Given text:
=-=-=-=-=

# Definition of the benchmark CNVs
CNVs used during performance evaluation were derived from the Tier 1 GIAB gold standard of structural variants (SV)
available for HG002 on GRCh37<sup>1</sup>.
The `scripts` folder under this repository holds the code used to download SV and exome sequencing data.

Our goal is to obtain from the HG002 SV Tier 1 benchmark a set of high confidence CNVs
overlapping the intervals targeted during exome sequencing.
Thus, we also need the BED file describing the exome targets.
In our case, considering the Ion AmpliSeq™ Exome Panel, this file is`AmpliSeqExome.20141113.designed.bed`
and it can be obtained on [Ion Ampliseq Designer's website](https://ampliseq.com/login/login.action).

=-=-=-=-=

Dataset extract:

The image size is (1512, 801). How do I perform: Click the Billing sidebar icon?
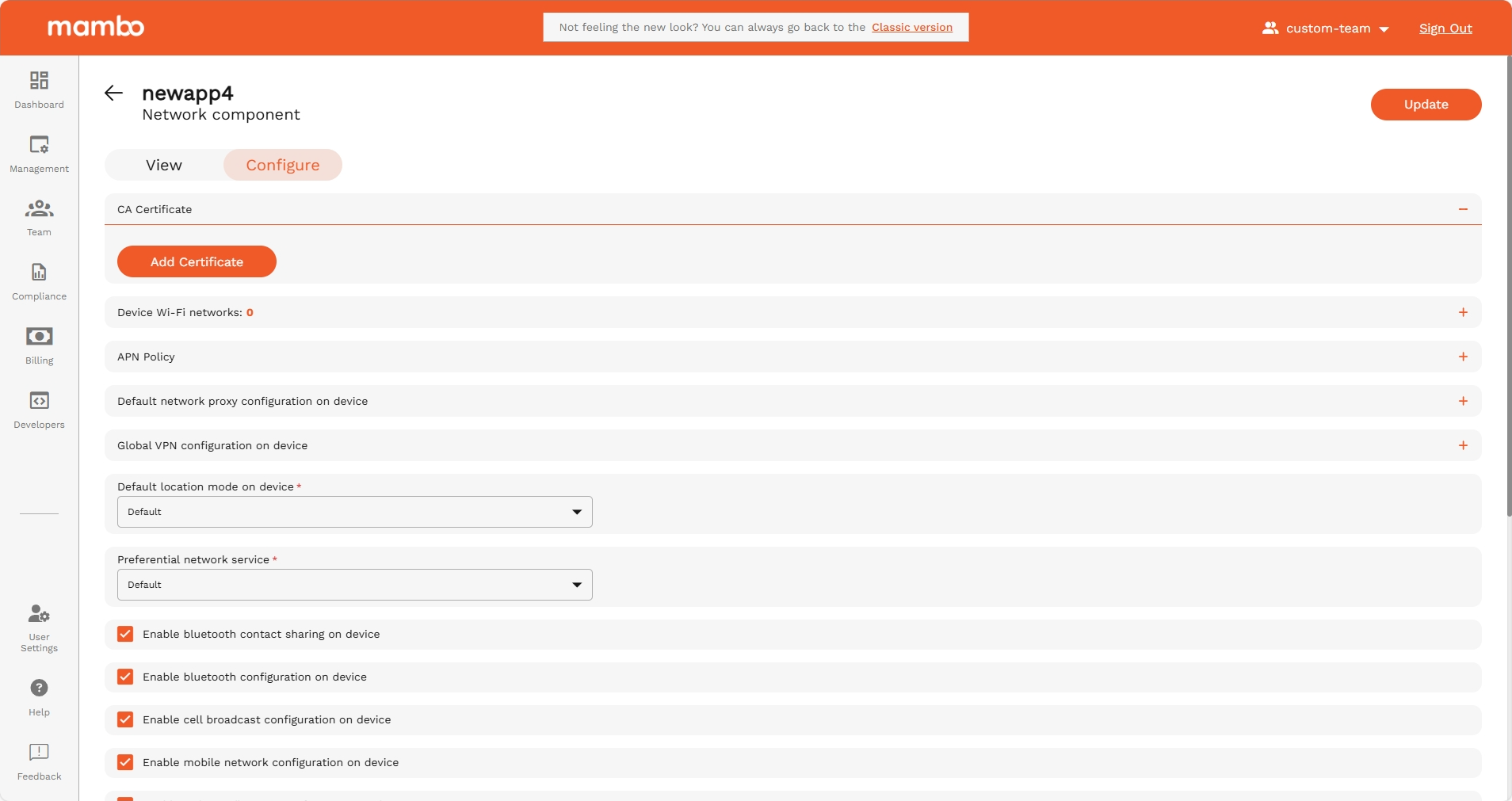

=-=-=-=-=

Exercises to complete:
a - Retype the benchmark CNV text word for word from "# Definition of" to "during exome sequencing.".
b - Extend the text on defining the benchmark CNVs, picking up after its final sentence.

Exercise responses:
a -
# Definition of the benchmark CNVs
CNVs used during performance evaluation were derived from the Tier 1 GIAB gold standard of structural variants (SV)
available for HG002 on GRCh37<sup>1</sup>.
The `scripts` folder under this repository holds the code used to download SV and exome sequencing data.

Our goal is to obtain from the HG002 SV Tier 1 benchmark a set of high confidence CNVs
overlapping the intervals targeted during exome sequencing.

b -
## Write variants to a tabular format
After unzipping the file with gunzip, we're extracting the VCF fields needed to create a BED file describing
the regions encompassed by insertions and deletions
using [GATK's VariantToTable command](https://gatk.broadinstitute.org/hc/en-us/articles/360036896892-VariantsToTable):

In [8]:
%%capture
!gunzip --keep -c resources/GIAB-HG002-SV/HG002_SVs_Tier1_v0.6.vcf.gz > resources/GIAB-HG002-SV/HG002_SVs_Tier1_v0.6.vcf
!gatk VariantsToTable -V resources/GIAB-HG002-SV/HG002_SVs_Tier1_v0.6.vcf \
    -F CHROM -F POS -F TYPE -F SVTYPE -F REF -F ALT -F FILTER --show-filtered \
    -O results/HG002_SVs_Tier1_v0.6.vcf.table

## Create a BED file for deletions

In [9]:
import pandas as pd
sv_table = pd.read_table('results/HG002_SVs_Tier1_v0.6.vcf.table')
# Derive 0-based position from 1-based POS field
sv_table['start'] = sv_table['POS'] - 1
# Compute variant size considering the max length between reference and alternative alleles
sv_table['len'] = sv_table.apply(lambda row: max(len(row['REF']), len(row['ALT'])), axis=1)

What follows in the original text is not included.